VipinKumar_E_Intel · ‎10-25-2010

Have you also tried using mkl_set_num_threads(1) in the code? Hope, you are also not using -openmp compiler flag.

jamiecook · ‎10-25-2010

I will try it first thing in the morning but what does mkl_set_num_threads actually do?

Does it set the mkl routines to use a single thread?

i'm not using the openmp flag... as I said I'm using tbb for my threading platform.

TimP · ‎10-25-2010

To make sure of TBB compatibility, as I understand it, you should be using the mkl_sequential library, and calling your MKL functions from TBB threads, if you want parallel execution. I suppose it's possible that even the MKL_SERIAL environment option is broken by the incompatibility between TBB and the OpenMP library used by MKL. In that case, I wouldn't be surprised if mkl_set_num_threads is broken (unless disabled by using mkl_sequential or openmp stubs libraries). There are rumors of MKL being switched eventually to the TBB compatible threading model, but that's many months away.

jamiecook · ‎10-26-2010

Tim, thanks for your reply - I am trying both the runtime method [mkl_set_num_threads(1)] and the linking method to ensure that mkl isn't trying to utilise openmp. But I am coming up with the same crash.

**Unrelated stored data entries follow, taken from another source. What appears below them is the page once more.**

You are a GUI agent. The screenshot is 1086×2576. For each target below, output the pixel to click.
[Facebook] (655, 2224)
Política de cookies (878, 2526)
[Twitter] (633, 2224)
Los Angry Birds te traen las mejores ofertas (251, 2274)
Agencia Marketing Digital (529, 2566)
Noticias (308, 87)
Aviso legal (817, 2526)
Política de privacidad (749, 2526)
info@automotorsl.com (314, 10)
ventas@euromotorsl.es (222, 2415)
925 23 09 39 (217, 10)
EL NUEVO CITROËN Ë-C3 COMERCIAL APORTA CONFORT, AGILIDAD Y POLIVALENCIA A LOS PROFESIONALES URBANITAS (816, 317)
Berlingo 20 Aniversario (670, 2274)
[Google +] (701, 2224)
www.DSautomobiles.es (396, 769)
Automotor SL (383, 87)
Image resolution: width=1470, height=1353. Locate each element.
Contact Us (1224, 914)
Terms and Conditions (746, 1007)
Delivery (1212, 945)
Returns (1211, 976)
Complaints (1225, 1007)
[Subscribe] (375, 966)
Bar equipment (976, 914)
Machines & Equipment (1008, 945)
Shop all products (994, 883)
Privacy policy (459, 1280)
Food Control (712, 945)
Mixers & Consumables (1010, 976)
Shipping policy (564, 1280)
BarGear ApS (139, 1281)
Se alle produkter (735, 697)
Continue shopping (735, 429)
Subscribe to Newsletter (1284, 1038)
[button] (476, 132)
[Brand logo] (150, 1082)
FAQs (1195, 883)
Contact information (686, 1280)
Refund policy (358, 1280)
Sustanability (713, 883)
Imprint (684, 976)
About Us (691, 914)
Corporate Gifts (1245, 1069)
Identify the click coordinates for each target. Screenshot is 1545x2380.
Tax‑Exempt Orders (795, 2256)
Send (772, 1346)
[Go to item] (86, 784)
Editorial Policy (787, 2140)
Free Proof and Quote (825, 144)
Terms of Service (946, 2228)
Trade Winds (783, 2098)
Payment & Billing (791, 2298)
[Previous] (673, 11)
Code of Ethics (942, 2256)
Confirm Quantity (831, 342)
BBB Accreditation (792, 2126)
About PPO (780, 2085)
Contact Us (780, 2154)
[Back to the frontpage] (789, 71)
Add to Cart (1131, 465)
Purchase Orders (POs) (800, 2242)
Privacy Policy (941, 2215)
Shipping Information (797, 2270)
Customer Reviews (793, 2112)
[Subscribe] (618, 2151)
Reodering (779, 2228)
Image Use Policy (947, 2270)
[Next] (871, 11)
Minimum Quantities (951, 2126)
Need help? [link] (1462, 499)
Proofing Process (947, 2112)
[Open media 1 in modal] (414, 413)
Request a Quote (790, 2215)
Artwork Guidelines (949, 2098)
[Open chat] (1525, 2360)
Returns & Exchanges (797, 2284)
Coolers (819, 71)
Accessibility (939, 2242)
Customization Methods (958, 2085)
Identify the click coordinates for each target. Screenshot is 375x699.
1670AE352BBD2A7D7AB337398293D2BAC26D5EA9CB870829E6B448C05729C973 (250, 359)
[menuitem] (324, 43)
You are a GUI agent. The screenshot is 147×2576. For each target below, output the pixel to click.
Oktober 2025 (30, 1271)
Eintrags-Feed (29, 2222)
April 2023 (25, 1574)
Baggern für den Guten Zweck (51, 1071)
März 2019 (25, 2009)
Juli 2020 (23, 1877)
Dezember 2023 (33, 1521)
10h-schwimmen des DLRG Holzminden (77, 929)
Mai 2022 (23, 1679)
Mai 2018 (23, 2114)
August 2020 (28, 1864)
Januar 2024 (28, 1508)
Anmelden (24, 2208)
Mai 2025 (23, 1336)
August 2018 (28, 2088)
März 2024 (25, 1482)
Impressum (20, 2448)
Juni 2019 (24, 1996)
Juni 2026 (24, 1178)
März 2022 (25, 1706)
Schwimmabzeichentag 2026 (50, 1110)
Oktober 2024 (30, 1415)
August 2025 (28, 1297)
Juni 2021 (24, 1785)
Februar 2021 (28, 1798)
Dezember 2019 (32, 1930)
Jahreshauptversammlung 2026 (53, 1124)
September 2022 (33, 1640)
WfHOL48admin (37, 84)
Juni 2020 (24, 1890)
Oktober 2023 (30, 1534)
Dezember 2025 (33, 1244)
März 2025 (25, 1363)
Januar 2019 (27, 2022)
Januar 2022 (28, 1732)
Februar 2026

To be clear I have the following libraries linked: mkl_sequential.lib mkl_intel_c.lib mkl_core.lib

I have created a test project (which is a standalone executable) and I've shown that I can run the vml calls from within my tbb code - and achieve a factor of two increase in runtime - I'm showing results below

                         Call Count     Average Time     Total Time
Regular exponential               1              408            408
MKL     exponential               1               18             18
TBB     exponential               1              138            138
TBB+MKL exponential               1                8              8

This test project is compiled using exactly the same linking options as the plugin DLL but it works and the DLL crashes and I can't figure out why. The underlying code is the same for both scenarios

namespace OtUtils {
    template inline void vectorExp(vector& in, vector& out);
};

template<>
void OTUtils::vectorExp(vector& in, vector& out)
{
    vsExp(in.size(),&(in[0]),&(out[0]));
}

template<>
void OTUtils::vectorExp(vector& in, vector& out)
{
    vdExp(in.size(),&(in[0]),&(out[0]));
}

template
T OTUtils::calcUsage(vector& costs, vector& usage, T phi)
{
    T   totalUtility = 0.0; 
    T   minCost      = vectorMin(costs);
    int numOptions   = costs.size(); 
    vector utility(numOptions, 0.0); 
    vector normCost(numOptions); 
    usage.resize(numOptions, 0.0); 

    for (int i = 0; i < numOptions; ++i)
    {
        normCost.at(i) = (costs.at(i) == numeric_limits::infinity())
            ? -numeric_limits::infinity() 
            : phi * (costs.at(i) - minCost);
    }
    // This calls to VML and crashes everything
    vectorExp(normCost, utility); 
    // This call does the same function as the above line, but doesn't crash
    // for (int i=0; i < numOptions; i++) utility.at(i)=exp(normCost.at(i)); 
}

jamiecook · ‎10-26-2010

okay so i've narrowed it down to my use of a vector to store the memory that is passed to vsExp. As you can see in the following fragment if I use new or alloc to get some memory it works but if I pass in the memory that came out of a vector (with a standard allocator) then it cracks the ****s and crashes.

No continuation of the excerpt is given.